Microsoft released Silverlight 2, a new version of its solution for creation and delivery of Rich Internet Applications (RIA's) through a Web browser.
Silverlight 2 -- presented under the motto of creating “next-generation Web experiences” -- comes packed with a variety of new features and tools that enable designers and developers to better collaborate while creating more accessible and more secure user experiences.
This release is designed to further Microsoft’s efforts to make Silverlight, Visual Studio and Microsoft Expression Studio the preeminent solutions for the creation and delivery of Rich Internet Applications and streaming media.
Silverlight Features for “Next-Generation Web Experiences”
Highlights of new Silverlight 2 features include:
* .NET framework support with a rich base class library; this is a compatible subset of the full .NET Framework.
* Built-in controls, including DataGrid, ListBox, Slider, ScrollViewer, Calendar controls and more.
* Skinning and templating support to make it easier to customize the look and feel of an application.
* Deep zoom to enable interactivity and navigation of ultrahigh resolution imagery.

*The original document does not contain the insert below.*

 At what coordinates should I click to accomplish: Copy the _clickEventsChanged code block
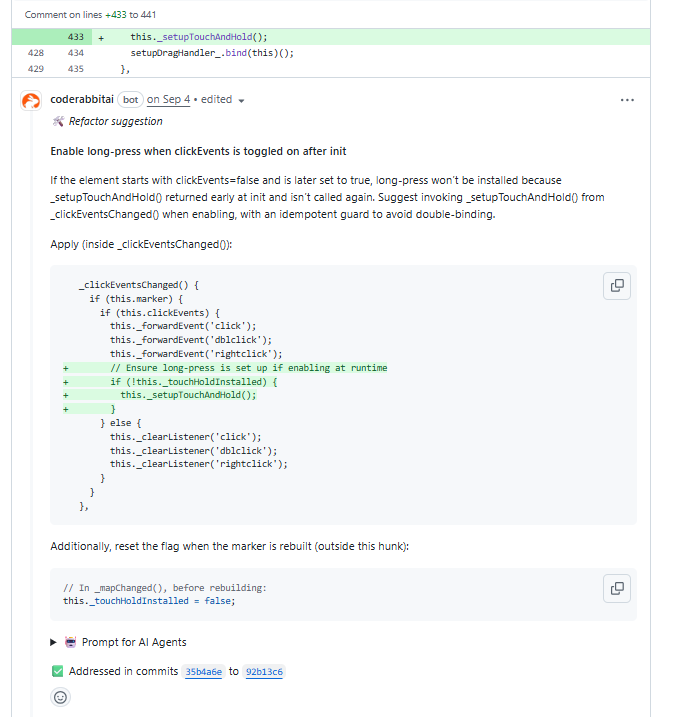tap(617, 286)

* Networking support allows calling REST, WS*/SOAP, POX, RSS and standard HTTP services.
* Advanced content protection: Silverlight DRM, powered by PlayReady, offers robust content protection.
* Improved server scalability and expanded advertiser support: This includes new streaming and progressive download capabilities, search engine optimization techniques, and in-stream advertising support.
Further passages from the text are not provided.